При этом финал «Родрика», как уже говорилось, открыт, финал же «Отца Сергия» вполне определенный (при том что работа над повестью не была Толстым завершена): после скитаний Касатского «как беспаспортного взяли в часть. На вопросы, где его билет и кто он, он отвечал, что билета у него нет, а что он раб Божий. Его причислили к бродягам, судили и сослали в Сибирь. В Сибири он поселился на заимке у богатого мужика и теперь живет там. Он работает у хозяина в огороде, и учит детей, и ходит за больными» (т. 31, стр. 46). Герой отказывается от себя, от своего имени — он осуществляет толстовский идеал скромного, безвестного служения людям. И здесь, в этой точке расходятся сюжеты ухода — пушкинский и толстовский. Здесь мы вступаем в область собственно толстовских смыслов, в область личного толстовского богословия, которое всегда у него продолжалось в жизнь и целью своей имело правильное устроение жизни.
Тяготясь вниманием и славой, Толстой хотел уйти в незнакомое место, где бы его не знали [55] ; для него важно было «довести до конца ту задачу самоотречения, которую он на себя принял» [56] , и вопрос был только в одном: как и каким путем довести до конца эту задачу, то есть уйти или все-таки остаться, претерпев до конца свое положение. Этот выбор стоял перед Толстым более четверти века — вплоть до того момента, когда выбора уже не было. И в его мечтах о правильной жизни, как он представлял ее себе за несколько дней до ухода («я <…> всегда думал и желал уйти куда-нибудь в лес, в сторожку, на деревню к какому-нибудь бобылю, где мы помогали бы друг другу» [57] ), слышны те же мотивы, что и в финале «Отца Сергия». Труд на земле или по дому, жизнь в безвестности, растворение в народе, в природе — таковы составляющие толстовского идеала.

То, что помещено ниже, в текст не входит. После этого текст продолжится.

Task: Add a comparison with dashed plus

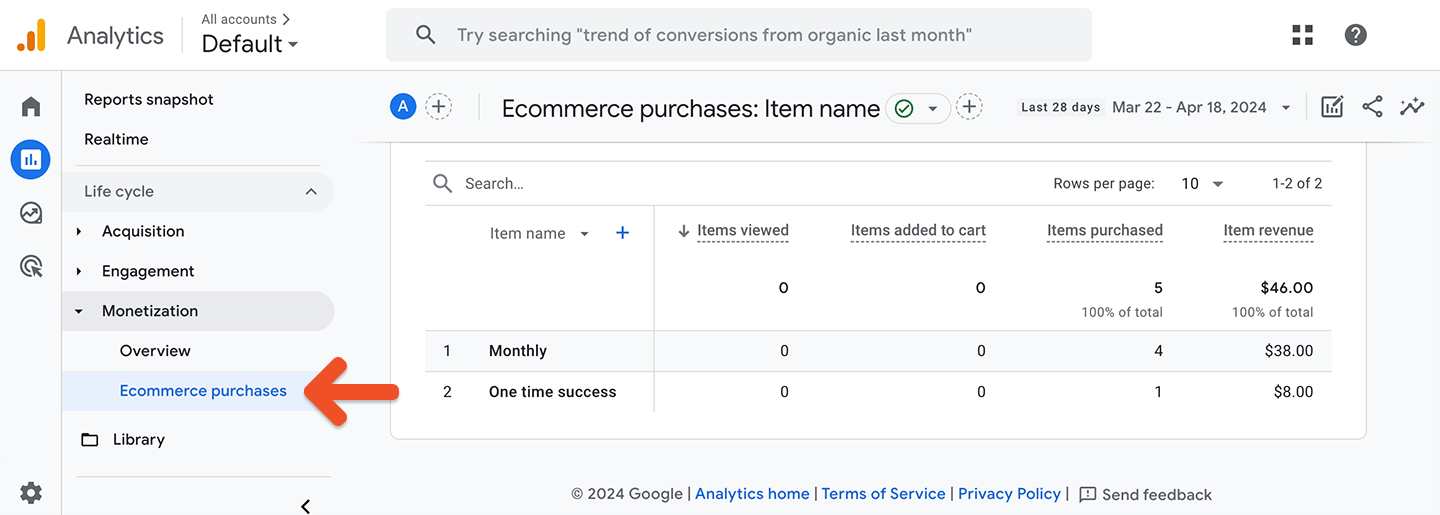Action: coord(438,107)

Идеал этот, конечно, не нов, он имеет большую культурную историю — известно, какое колоссальное воздействие оказал на Толстого Руссо, которого он почитал своим «учителем с 15-летнего возраста» (т. 75, стр. 234) и перечитывал всю жизнь. Но есть в этих мечтах и религиозная составляющая — выношенная толстовская идея «сына человеческого», идея единства людей и их вневременной общей жизни. Вот как сформулирована эта идея в книге «В чем моя вера» (1884): «Воля <…> Отца жизни есть жизнь не отдельного человека, а единого сына человеческого, живущего в людях, и потому человек сохраняет жизнь только тогда, когда он на жизнь свою смотрит как на залог, как на талант, данный ему Отцом для того, чтобы служить жизни всех, когда он живет не для себя, а для сына человеческого» (т. 23, стр. 390). На этом пути сослужения общей жизни уничтожается смерть, но понятию «личности» и проявлениям личности при таком взгляде не находится места, так что и вопрос о бессмертии переносится из поля личной судьбы в это определенное Толстым поле общей вневременной жизни. На это Толстому возражал, в частности, А. П. Чехов: «Он признает бессмертие в кантовском вкусе; полагает, что все мы (люди и животные) будем жить в начале (разум, любовь), сущность и цели которого для нас составляют тайну.Мне же это начало или сила представляется в виде бесформенной студенистой массы; мое я — моя индивидуальность, мое сознание сольются с этой массой — такое бессмертие мне не нужно, я не понимаю его, и Лев Николаевич удивляется, что я не понимаю» [58] .
Толстой был последователен в своем имперсонализме, распространяя его в мыслях и на посмертие и на повседневность. Но в яснополянском доме его идеал отказа от личности и растворения в общей жизни не был осуществим — в этом доме Толстой был как пуп земли, на виду у всего мира, под прицелом кино- и фотокамер, при постоянном потоке посетителей и журналистов, и это так же глубоко претило ему, как и сам уклад этого дома, и семейные распри. Он хотел избавиться от всего этого своим уходом — но вышло наоборот: его поступок приковал к нему еще большее внимание, ибо «нельзя спрятаться солнцу», как восклицал по поводу толстовского ухода один из журналистов [59] . (Тут надо сказать, что солнечные ассоциации столь же устойчиво сопровождали Толстого в сознании современников, сколь и Пушкина, — можно вспомнить статью Блока «Солнце над Россией» (1908) или многочисленные вариации на закат солнца в газетных откликах на смерть Толстого. При этом интересно и отличие: если гибель Пушкина вызвала слова о закате «солнца нашей поэзии», то в связи со смертью Толстого говорили чаще о закате «солнца земли русской» [60] — Пушкин при жизни воспринимался прежде всего как поэт, тогда как в Толстом видели не столько художника, сколько совесть нации, носителя жизненной правды.)